Donna Dinaples v. MRS BPO LLC
934 F.3d 275
| 3rd Cir. | 2019Background
- Donna DiNaples fell behind on a Chase credit-card account that was assigned to collection agency MRS BPO, LLC (MRS).
- MRS mailed a pressure-sealed collection envelope that displayed an unencrypted QR code on its face; when scanned the QR code revealed a string including DiNaples’s MRS internal account number.
- DiNaples filed a class action under the Fair Debt Collection Practices Act (FDCPA), alleging MRS violated 15 U.S.C. § 1692f(8) (prohibiting any language or symbol other than the debt collector’s address on an envelope).
- The district court granted summary judgment to DiNaples on liability, concluding the QR code disclosure violated § 1692f(8), and awarded class damages after the parties stipulated damages.

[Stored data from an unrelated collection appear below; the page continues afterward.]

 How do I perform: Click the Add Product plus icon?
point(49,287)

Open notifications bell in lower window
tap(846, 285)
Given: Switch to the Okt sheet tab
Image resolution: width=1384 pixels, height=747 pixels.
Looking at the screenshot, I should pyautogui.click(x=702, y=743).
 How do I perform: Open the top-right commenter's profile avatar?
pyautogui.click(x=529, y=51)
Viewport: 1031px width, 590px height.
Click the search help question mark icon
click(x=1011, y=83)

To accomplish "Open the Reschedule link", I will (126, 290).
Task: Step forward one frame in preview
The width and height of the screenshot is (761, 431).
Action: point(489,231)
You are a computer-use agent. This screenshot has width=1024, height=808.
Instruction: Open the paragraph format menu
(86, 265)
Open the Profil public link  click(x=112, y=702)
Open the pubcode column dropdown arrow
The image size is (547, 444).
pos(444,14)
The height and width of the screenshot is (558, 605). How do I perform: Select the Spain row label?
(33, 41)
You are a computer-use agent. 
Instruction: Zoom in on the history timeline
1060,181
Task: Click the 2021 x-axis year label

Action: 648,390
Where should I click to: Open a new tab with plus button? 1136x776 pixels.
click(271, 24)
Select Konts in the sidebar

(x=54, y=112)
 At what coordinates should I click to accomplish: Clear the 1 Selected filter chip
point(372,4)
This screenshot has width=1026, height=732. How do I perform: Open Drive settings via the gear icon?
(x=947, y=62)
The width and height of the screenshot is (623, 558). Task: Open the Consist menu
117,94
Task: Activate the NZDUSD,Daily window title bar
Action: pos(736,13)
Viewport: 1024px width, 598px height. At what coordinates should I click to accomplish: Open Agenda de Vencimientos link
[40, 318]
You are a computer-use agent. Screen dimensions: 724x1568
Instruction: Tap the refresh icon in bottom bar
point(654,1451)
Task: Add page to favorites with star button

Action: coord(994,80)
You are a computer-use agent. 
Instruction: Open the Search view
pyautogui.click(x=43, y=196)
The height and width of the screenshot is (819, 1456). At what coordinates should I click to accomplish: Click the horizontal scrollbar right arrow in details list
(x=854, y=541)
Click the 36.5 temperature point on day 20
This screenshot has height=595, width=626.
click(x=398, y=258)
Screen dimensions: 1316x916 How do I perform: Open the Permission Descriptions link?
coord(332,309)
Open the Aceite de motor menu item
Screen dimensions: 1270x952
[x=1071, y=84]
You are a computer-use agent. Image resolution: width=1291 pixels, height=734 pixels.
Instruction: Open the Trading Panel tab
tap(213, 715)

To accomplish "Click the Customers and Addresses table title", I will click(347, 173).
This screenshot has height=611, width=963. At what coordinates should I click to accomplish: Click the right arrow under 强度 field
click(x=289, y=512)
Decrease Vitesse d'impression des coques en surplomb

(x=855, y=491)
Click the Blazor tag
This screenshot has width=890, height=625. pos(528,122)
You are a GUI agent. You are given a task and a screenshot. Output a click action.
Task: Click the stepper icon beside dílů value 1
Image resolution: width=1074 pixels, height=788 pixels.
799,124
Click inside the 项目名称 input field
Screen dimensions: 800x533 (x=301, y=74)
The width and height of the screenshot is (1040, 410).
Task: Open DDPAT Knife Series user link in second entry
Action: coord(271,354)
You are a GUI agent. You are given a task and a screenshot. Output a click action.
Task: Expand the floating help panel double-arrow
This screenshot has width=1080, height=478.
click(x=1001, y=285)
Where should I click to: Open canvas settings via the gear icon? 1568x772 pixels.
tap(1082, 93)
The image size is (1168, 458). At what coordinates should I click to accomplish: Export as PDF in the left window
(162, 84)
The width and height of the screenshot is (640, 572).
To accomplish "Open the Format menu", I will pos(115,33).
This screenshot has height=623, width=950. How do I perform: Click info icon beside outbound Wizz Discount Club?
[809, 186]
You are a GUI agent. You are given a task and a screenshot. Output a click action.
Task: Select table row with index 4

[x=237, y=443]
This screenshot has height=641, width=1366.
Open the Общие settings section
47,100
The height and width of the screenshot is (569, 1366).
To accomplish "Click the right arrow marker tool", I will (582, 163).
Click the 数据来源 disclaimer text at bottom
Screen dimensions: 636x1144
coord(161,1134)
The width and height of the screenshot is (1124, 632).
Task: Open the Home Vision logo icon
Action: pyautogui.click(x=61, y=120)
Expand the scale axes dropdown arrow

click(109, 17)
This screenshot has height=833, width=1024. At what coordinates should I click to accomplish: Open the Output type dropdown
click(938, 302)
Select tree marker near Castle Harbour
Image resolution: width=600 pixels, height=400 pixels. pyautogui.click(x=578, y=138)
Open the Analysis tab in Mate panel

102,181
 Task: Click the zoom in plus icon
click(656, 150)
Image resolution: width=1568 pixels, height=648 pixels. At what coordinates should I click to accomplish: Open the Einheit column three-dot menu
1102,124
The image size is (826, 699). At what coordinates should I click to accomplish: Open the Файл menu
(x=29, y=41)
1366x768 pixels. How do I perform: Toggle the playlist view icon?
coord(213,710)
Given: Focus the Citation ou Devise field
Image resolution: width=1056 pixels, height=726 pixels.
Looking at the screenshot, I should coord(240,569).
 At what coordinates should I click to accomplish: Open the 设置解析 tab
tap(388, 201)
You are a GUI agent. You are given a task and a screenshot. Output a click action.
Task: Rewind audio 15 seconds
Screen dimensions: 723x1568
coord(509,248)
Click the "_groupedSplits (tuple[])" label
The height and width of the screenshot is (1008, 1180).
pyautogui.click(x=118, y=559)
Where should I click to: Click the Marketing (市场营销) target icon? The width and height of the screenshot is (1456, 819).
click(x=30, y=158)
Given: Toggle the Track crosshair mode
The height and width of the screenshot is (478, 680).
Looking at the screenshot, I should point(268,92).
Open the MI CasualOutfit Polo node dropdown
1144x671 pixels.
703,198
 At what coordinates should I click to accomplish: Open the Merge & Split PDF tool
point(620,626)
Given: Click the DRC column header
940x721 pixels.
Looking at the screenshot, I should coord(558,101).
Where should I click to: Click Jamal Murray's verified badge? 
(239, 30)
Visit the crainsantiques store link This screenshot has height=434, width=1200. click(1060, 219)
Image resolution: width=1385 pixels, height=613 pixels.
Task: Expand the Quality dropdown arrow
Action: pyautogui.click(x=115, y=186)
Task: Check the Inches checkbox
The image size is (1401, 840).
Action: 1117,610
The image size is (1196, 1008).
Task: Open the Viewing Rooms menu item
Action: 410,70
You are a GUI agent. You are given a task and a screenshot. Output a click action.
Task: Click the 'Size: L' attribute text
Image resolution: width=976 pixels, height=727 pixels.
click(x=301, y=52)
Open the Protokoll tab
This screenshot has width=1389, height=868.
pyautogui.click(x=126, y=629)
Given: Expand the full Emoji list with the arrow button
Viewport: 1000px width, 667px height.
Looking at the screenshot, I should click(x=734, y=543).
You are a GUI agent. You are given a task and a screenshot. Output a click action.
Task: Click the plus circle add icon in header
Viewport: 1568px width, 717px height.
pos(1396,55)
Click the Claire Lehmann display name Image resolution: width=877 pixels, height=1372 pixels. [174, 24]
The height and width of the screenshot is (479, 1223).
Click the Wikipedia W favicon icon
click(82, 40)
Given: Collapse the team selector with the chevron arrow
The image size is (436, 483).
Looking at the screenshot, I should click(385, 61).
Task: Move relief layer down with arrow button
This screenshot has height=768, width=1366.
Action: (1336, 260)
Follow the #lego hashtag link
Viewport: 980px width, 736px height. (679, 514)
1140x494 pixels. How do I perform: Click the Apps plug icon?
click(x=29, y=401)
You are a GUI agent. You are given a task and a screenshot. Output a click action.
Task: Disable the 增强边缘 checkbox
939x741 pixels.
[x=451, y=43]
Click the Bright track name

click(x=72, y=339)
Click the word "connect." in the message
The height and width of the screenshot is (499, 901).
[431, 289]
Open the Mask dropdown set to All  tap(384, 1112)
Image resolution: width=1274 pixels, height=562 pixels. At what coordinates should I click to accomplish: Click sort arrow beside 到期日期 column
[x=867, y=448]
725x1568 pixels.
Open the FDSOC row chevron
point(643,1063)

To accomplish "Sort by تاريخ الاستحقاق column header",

- MRS appealed, arguing lack of standing, that the QR code was benign (invoking a supposed benign-language exception), and that the bona fide error defense applied.
Issues
| Issue | Plaintiff's Argument | Defendant's Argument | Held |
|---|---|---|---|
| Standing (Article III injury) | Receipt of envelope with QR code embedding her account number is a concrete privacy injury under FDCPA | No concrete injury unless someone actually scanned and read the QR code (or there was imminent risk) | Plaintiff has standing: disclosure via QR code is a concrete, cognizable privacy injury (Spokeo, Douglass, St. Pierre) |
| Whether §1692f(8) prohibits QR code embedding account number | QR code that reveals account number exposes protected information and thus violates §1692f(8) | QR code is facially neutral and benign; any reading would be akin to unlawfully scanning/opening mail — should be excluded (benign-language exception) | Violation: an unencrypted QR code that, when scanned, reveals the debtor’s account number breaches §1692f(8); no material difference from displaying the number directly (Douglass) |
| Existence/applicability of a benign-language exception to §1692f(8) | Not necessary; even if exception exists, account-number disclosure is not benign | Insist that neutral markings like QR codes should be treated as benign | Court does not adopt a blanket exception and holds account-number QR disclosure is non-benign and unlawful |
| Bona fide error defense (15 U.S.C. §1692k(c)) | N/A | MRS claims mistake of fact / industry practice; believed conduct could not violate FDCPA | Defense fails: the error was a legal misunderstanding, not a clerical/factual mistake; Jerman bars reliance on bona fide defense for legal errors |
Key Cases Cited
- Douglass v. Convergent Outsourcing, 765 F.3d 299 (3d Cir. 2014) (account number on envelope implicated FDCPA privacy concerns and was not benign)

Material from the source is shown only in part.